# General Speed Rooter XL



## rooterboy (Jul 16, 2009)

What do you guys think of the General Speed Rooter XL ?


----------



## OpenSights (Mar 23, 2015)

Heavy AF!


----------



## skoronesa (Oct 27, 2015)

rooterboy said:


> What do you guys think of the General Speed Rooter XL ?



Call General and ask them to explain the differences between the 92 and the XL. 

I've actually been thinking about getting a new machine too because mine is a bit beat. If anything I might go with the Maxi-Rooter because it holds more cable. I don't like pushing 5/8" past 100' so I'd likely put 25' of 3/4" behind the 5/8".

Never used the XL. Looks identical to my 91/92. I looked at the specs and it holds the same amount of cable as my 91/92. Seems like slightly larger wheels and a slightly bigger motor. I have a hard time snaking 6" even with 3/4" cable so I don't know how they can claim it will clear 10".

I can't see anything being lighter than the 91/92 if that's important to you. Not sure how you'd make it better, maybe wheel chocks? We also have a Ridgid/Kollman K-750 which is a slightly taller/stiffer frame, it has wheel chocks, and a poly drum. I prefer the 91/92. Would be nice if the 91/92 had a poly drum I guess, not sure how durable that would be. Don't use the K-750 much, I just don't like it because it's taller in the van. Otherwise it's just as good as my 91/92.


----------



## skoronesa (Oct 27, 2015)

OpenSights said:


> Heavy AF!


If it's too heavy you're too lame!


----------



## rooterboy (Jul 16, 2009)

I just bought one on Craigslist in San Diego. Paid $700. for a slightly used machine with an extra drum the first drum looks like 7/8" cable the 2nd drum is smaller not sure possibly 5/8" cable. The guy who sold it to me. said they paid $2800. ( a busy plumbing company that went with Gorlitz and just wanted to get this out of the way) It also came with a auto feed I think I scored. I did not really need it I have quite a bit of drain cleaning equipment but for the price. He was asking $800 I offered 700 and he said come on down and get it so I did. It is really heavy and solidly built with the welded frame.4 drains and it should be paid for.


----------



## rooterboy (Jul 16, 2009)

funny I do not really see any owner reviews of General drum machines. Except for the company reviews? I know there are a few members here who really like the General 91 - 92 speed rooters.
can't beat the kinetic water ram or the hand held drill snake they are bulletproof in my opinion. I also have a T3 rooter tried to use it on kitchen drains cable seems too stiff would not go down the drain that well. So back to the old K50 for kitchen drains.


----------



## The Dane (Feb 19, 2015)

I have the speed rooter 92 and love it. I can't remember now if it was the maxi or xl that I was also looking at. It seemed like the same exact machine as the 92 with the exception that it was much easier to take off the drum to put a second drum on. Then the other one of those 2 were basically that plus bigger motor. I would go with the one that's the same as the 92 but quick drum disconnect.
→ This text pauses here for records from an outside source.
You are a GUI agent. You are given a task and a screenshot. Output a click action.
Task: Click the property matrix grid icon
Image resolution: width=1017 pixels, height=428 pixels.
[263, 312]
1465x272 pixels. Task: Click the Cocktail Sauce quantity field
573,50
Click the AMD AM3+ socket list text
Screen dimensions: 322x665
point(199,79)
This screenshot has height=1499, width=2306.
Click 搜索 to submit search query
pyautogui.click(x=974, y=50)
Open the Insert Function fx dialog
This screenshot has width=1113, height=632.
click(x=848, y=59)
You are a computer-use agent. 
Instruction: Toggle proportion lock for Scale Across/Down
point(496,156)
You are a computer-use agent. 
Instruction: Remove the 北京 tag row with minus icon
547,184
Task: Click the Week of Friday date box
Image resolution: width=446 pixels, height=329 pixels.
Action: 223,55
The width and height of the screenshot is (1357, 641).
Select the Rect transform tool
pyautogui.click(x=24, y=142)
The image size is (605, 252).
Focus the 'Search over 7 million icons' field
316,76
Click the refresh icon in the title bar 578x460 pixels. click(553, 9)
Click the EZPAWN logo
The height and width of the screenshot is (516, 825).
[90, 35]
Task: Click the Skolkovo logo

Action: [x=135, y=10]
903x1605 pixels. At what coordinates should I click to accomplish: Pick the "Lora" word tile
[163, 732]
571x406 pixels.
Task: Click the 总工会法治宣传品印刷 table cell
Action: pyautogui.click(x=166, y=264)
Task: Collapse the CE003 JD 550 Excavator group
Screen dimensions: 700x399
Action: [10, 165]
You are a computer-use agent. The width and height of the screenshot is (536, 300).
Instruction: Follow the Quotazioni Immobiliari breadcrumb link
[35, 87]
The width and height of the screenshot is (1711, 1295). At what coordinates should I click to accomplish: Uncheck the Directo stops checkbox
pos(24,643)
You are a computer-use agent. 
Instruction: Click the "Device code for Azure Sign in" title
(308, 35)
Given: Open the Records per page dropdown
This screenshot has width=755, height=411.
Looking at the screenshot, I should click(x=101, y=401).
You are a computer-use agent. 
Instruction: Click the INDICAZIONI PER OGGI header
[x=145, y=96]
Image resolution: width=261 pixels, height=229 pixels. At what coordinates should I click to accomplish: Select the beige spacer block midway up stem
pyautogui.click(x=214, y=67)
Sent from my SM-G970U using Tapatalk


----------



## rooterboy (Jul 16, 2009)

Here is the machine not good at loading pictures, but I can cut and paste.


----------



## rooterboy (Jul 16, 2009)

Barely used and some cutters in the tool box. haven't tested it out just brought it home and unloaded from my truck the sucker is heavy.


----------



## OpenSights (Mar 23, 2015)

skoronesa said:


> If it's too heavy you're too lame!


In my current condition, I will have to agree.


----------



## OpenSights (Mar 23, 2015)

rooterboy said:


> I just bought one on Craigslist in San Diego. Paid $700. for a slightly used machine with an extra drum the first drum looks like 7/8" cable the 2nd drum is smaller not sure possibly 5/8" cable. The guy who sold it to me. said they paid $2800. ( a busy plumbing company that went with Gorlitz and just wanted to get this out of the way) It also came with a auto feed I think I scored. I did not really need it I have quite a bit of drain cleaning equipment but for the price. He was asking $800 I offered 700 and he said come on down and get it so I did. It is really heavy and solidly built with the welded frame.4 drains and it should be paid for.


You made out good! I don’t need an extra machine, but I would’ve bought it. Nice thing is, you don’t have to bother with basement stairs! Better than the sh!t slinging machine you have in the background!!!


----------



## rooterboy (Jul 16, 2009)

Thanks but that was the shop that I bought it from they prefer the Gorlitz. True closed drum is cleaner as long as it is not full of rusty water. That is one advantage of open drums they let the cable dry quickly and they do make a folding splash guard to put around the machine if you need it. I am happy with the purchase. Two drums 100' of 3/4" cable and 100 feet of 1/2" cable. Thanks Again


----------



## OpenSights (Mar 23, 2015)

rooterboy said:


> Thanks but that was the shop that I bought it from they prefer the Gorlitz. True closed drum is cleaner as long as it is not full of rusty water. That is one advantage of open drums they let the cable dry quickly and they do make a folding splash guard to put around the machine if you need it. I am happy with the purchase. Two drums 100' of 3/4" cable and 100 feet of 1/2" cable. Thanks Again


I used mytana? When I was in SoCal. Even with the stupid try fold guards half your time was spent cleaning up.

You did good on this buy!


----------



## skoronesa (Oct 27, 2015)

rooterboy said:


> ...........True closed drum is cleaner as long as it is not full of rusty water. ............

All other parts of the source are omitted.